A autora é neta de Walter Smetak, mas não chegou a conhecê-lo. Os secretários Albino Rubim e Cezar Lisboa, de Cultura e Relações Institucionais, respectivamente, prestigiaram o lançamento, que foi seguido de apresentação da Orquestra Sinfônica da Bahia, na sala principal do TCA. O presidente da Assembleia Legislativa, deputado Marcelo Nilo, retido em compromisso no extremo sul, foi representado pelo professor Délio Pinheiro, assessor para Assuntos de Cultura do Legislativo.
CRITÉRIOS
O livro traça o perfil de Walter Smetak, cultuado músico, multi-instrumentista e pesquisador que marcou a Escola de Música da Universidade Federal da Bahia. O suíço chegou à Bahia para participar dos Seminários de Música, gênese da escola impulsionada por estrangeiros como os maestros Ernst Widmer e Hans-Joachim Koellreutter. Smetak aliou a formação erudita ao experimentalismo, que o fez ser louvado por gerações de instrumentistas e compositores baianos – inclusive ícones da MPB como Caetano Veloso e Gilberto Gil.
Agora escritora, Jéssica não conteve a emoção ao falar do livro, que também registra o esforço familiar para preservação da memória e do acervo deixado por seu avô (alguns dos instrumentos que ele criou e as ferramentas usadas para isto foram expostos no foyer). Com os olhos marejados, agradeceu o apoio do presidente Marcelo Nilo e da Assembleia Legislativa pela inclusão do volume na coleção "Gente da Bahia", bem como a generosidade do secretário Albino Rubim, que elaborou a programação comemorativa do centenário.
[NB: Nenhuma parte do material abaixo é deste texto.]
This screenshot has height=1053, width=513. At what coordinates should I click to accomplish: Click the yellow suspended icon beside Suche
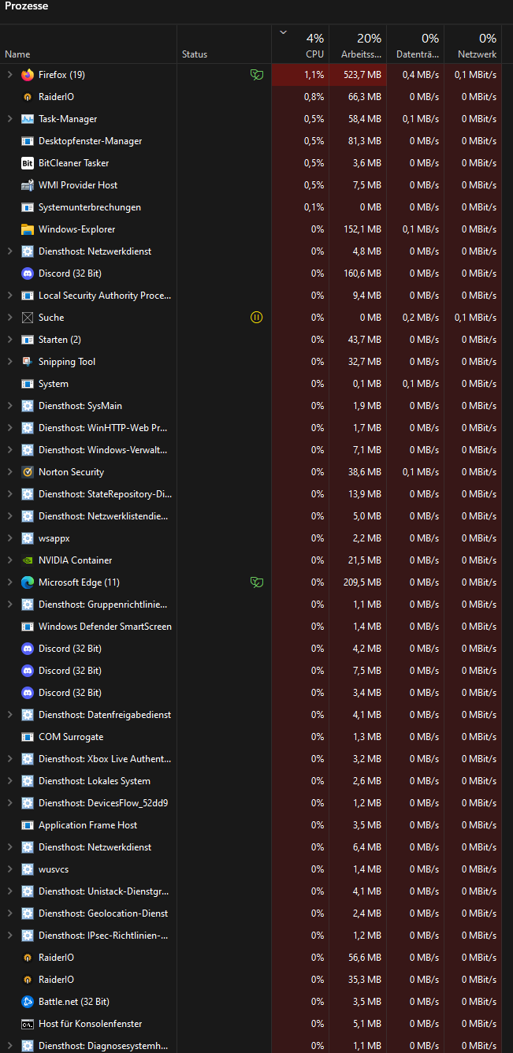(256, 318)

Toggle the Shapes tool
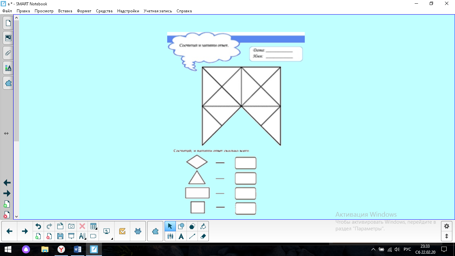pos(181,226)
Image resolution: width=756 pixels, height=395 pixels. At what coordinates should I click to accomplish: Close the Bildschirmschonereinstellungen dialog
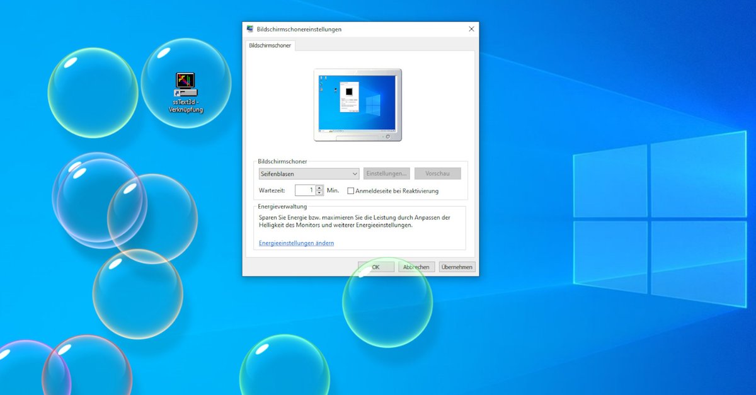(471, 29)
O professor Délio Pinheiro explicou os critérios que norteiam as publicações dessa coleção, que procura resgatar "a vida e a obra de ícones da Bahia, responsáveis mesmo pelo que se convencionou chamar de baianidade", e lembrou da sua surpresa quando esteve pela primeira vez com a escritora, uma jovem de vinte e poucos anos. Surpresa ampliada após a leitura dos originais pela qualidade da pesquisa e redação. Ele frisou a importância da intervenção do secretário de Cultura para antecipar a publicação, pois "é longa a fila" em razão do centenário de nascimento.
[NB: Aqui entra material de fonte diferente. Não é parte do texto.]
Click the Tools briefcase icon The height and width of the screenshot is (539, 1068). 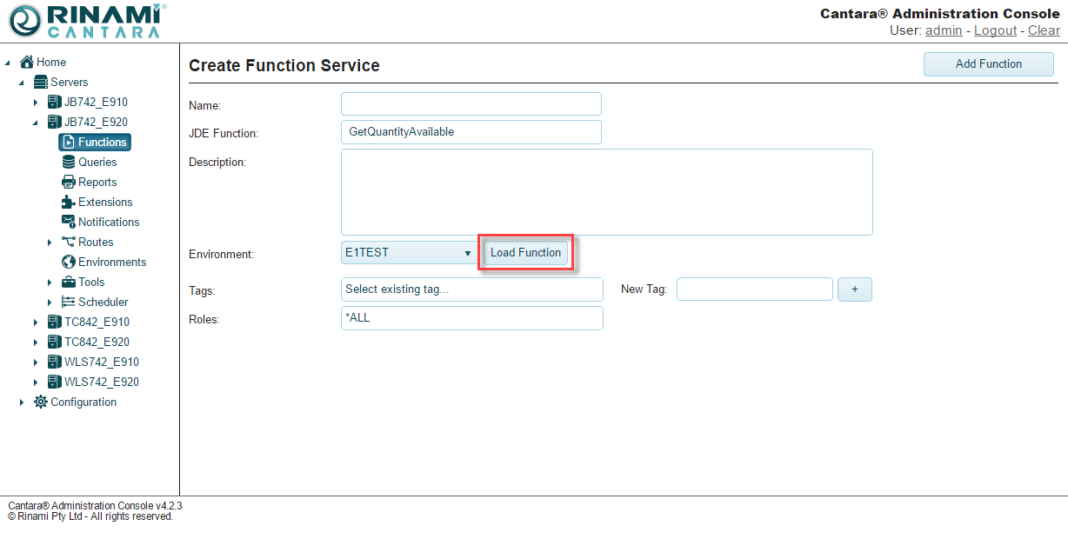[x=69, y=282]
Por fim, o secretário Albino Rubim falou sobre a importância do legado de Smetak, do concurso que a sua pasta realizou para constituir no programa da Sinfônica e destacou a importância do programa editorial do Legislativo, que supre lacuna histórica da Bahia. Ele disse ainda que a coleção "Gente da Bahia", escrita por jornalistas, reverencia e resgata a memória de baianos que precisam ser lembrados.